Abstract
The project’s goal was to deliver an E2E CTR prediction model for personalized recommendations. The project involved the fusion of different consumption features, taking into account their corresponding confidences & priors, for devising a click prediction model that can be used in Outbrain’s low-latency, high-throughput serving layer. The models’ quality was measured on a predefined test set using standard supervised machine learning evaluation metrics of model performance. The model’s performance was then checked via A/B testing.
Challenges
- Understanding how does Outbrain work – Understand the architecture, software used, features and labels.

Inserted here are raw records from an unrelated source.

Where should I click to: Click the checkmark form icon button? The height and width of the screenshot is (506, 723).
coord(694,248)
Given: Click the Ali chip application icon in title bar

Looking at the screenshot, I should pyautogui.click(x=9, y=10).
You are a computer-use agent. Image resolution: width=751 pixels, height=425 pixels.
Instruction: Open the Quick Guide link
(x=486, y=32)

- Data collection- understanding what features to use from the original dataset and collect them accordingly. For example: collecting only Exploitation stage data.
- Data exploration- see how the observations behave. data exploration showed dirty data such as missing features and in times ctr>1.

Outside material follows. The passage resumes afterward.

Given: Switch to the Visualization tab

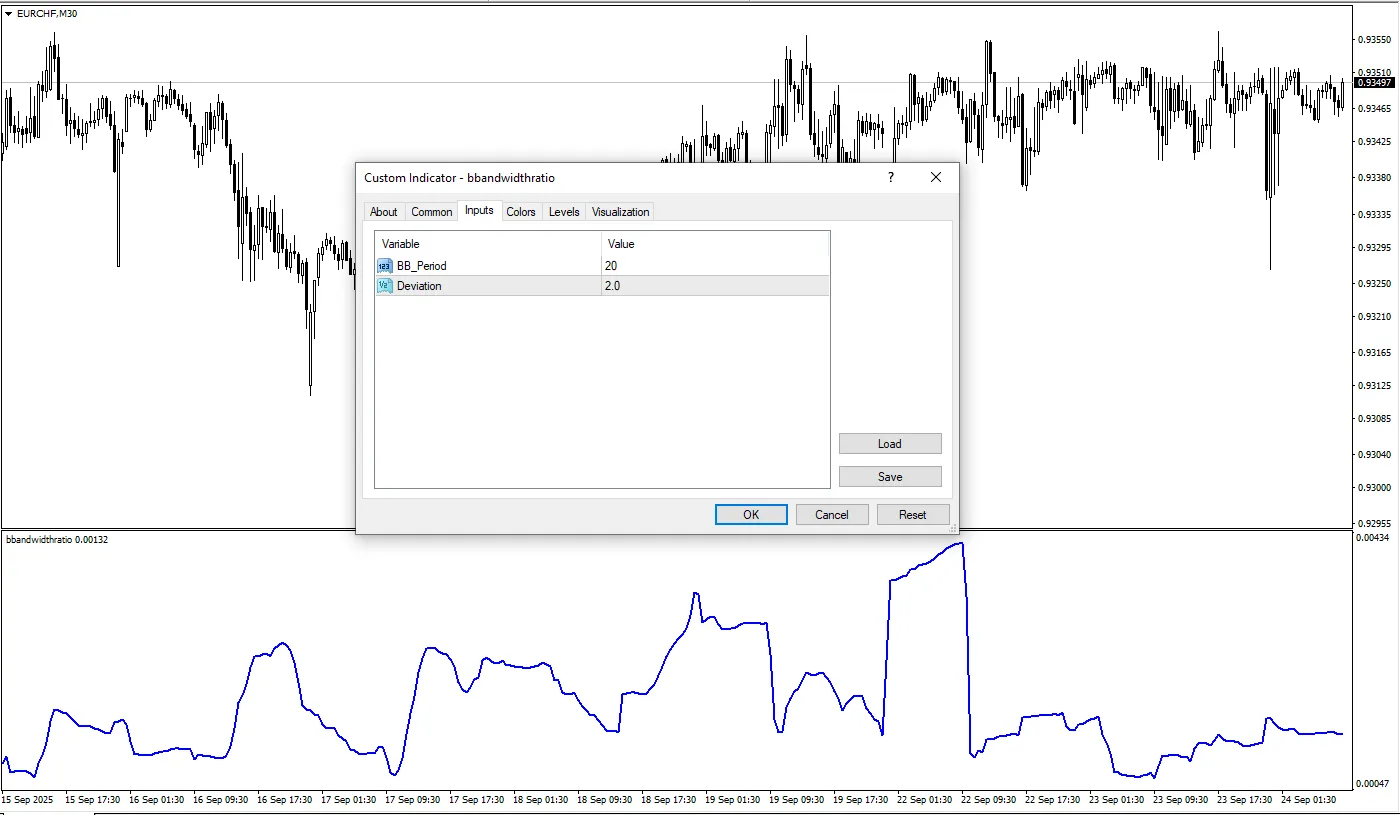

- Categorical metadata- most of the original observations were categorical, and transforming them via Get_dummies created thousands of features which made it difficult to work with.
- Overfitting – the datasets behaved differently between themselves which caused certain aspects of the model to over fit.
- Working with data outside the dataset- adding additional data from different tables.
- Data quantity- the amount of data is huge and working with it locally caused the Jupyter to run for many hours or even crash in times.
- Scaling model to bigger dataset- because the model ran locally, it required to work with smaller datasets than needed (hours instead of days).
- Deployment difficulties- the transition from working locally to A/B testing required compromising on model type, required features, etc.
Achievements (according to KPIs)
- CTR prediction model
- reasonable metrics:
– average R2 score: 0.5
– average RMSE: 0.009
Further development
A/B testing- the A/B test started on the 19/03/19 afternoon with a simple linear model (Ridge Regression) and minimal amount of features (signals only). The test kept a stable behavior of a 1% drop compared to the control groups over the weekend. The next steps will be to add additional features and a more complex model.
If a lift will be seen, then the next development steps will be to automate the code so that the weights and the means will be fed to the model automatically.